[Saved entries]
···
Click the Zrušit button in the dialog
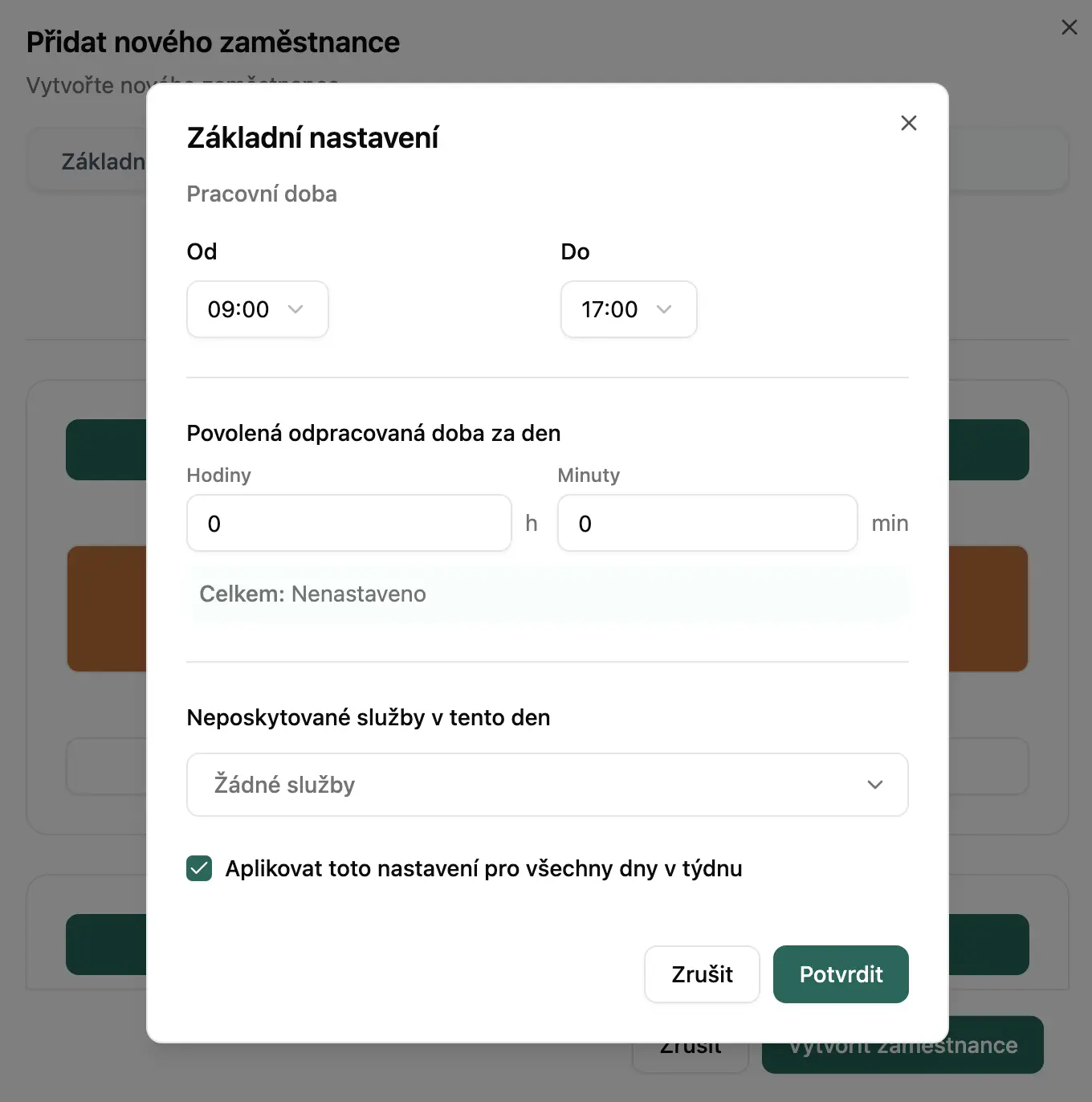Viewport: 1092px width, 1102px height. click(701, 974)
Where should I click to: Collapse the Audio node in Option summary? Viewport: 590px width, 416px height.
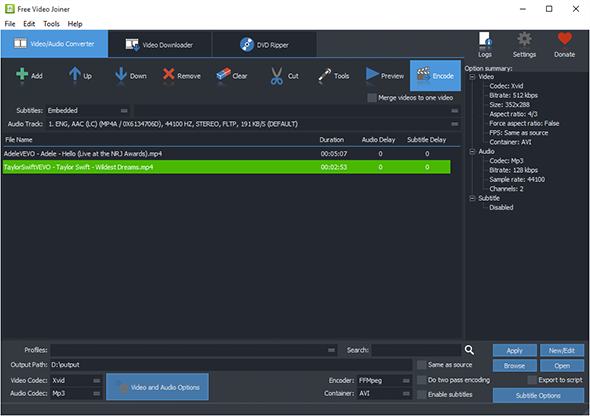[x=472, y=152]
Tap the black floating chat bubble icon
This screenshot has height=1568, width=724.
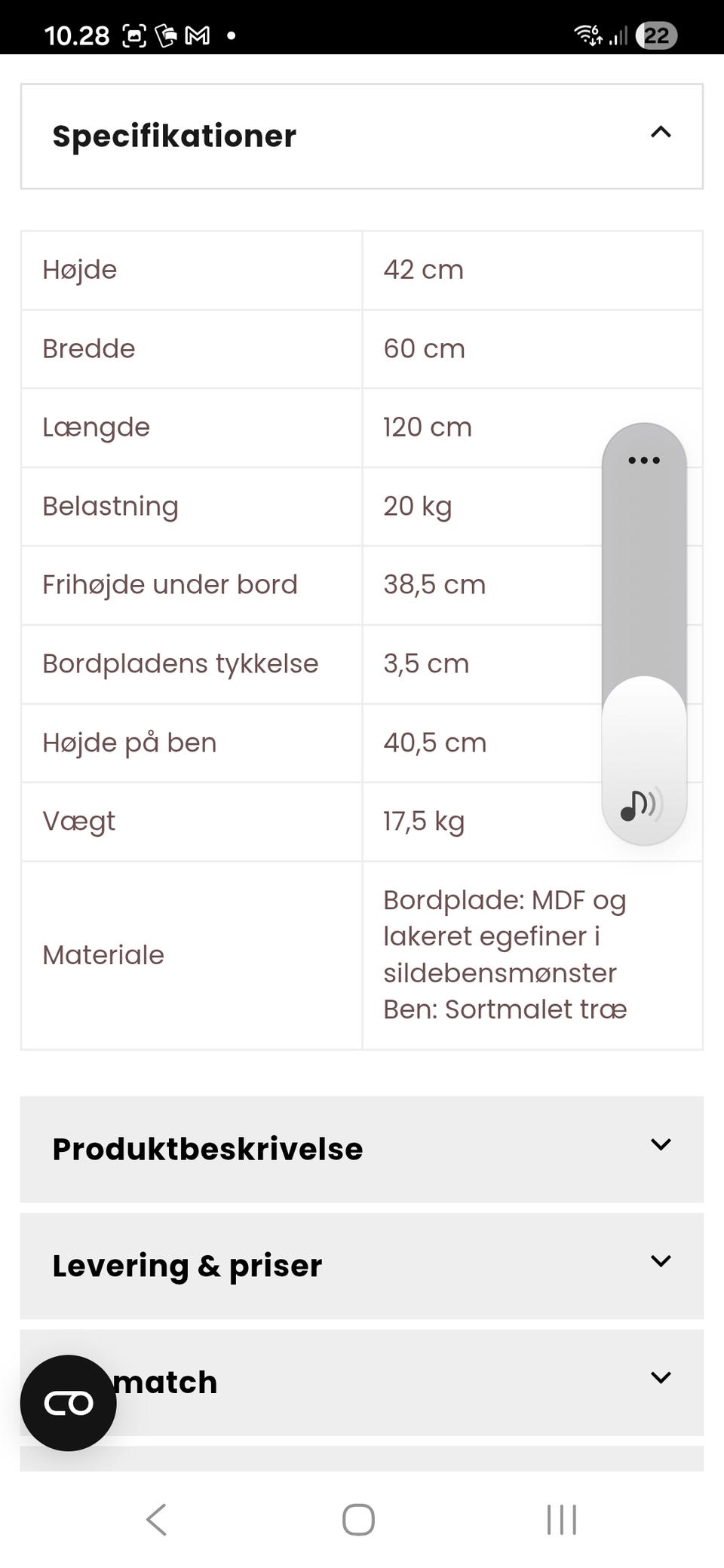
···
WORK ORDER: Leave out the pictures and copy every record above exactly.

ANSWER TO THIS PROBLEM:
Click the Zrušit button in the dialog
Viewport: 1092px width, 1102px height. click(701, 974)
Where should I click to: Collapse the Audio node in Option summary? Viewport: 590px width, 416px height.
[x=472, y=152]
Tap the black floating chat bubble icon
This screenshot has height=1568, width=724.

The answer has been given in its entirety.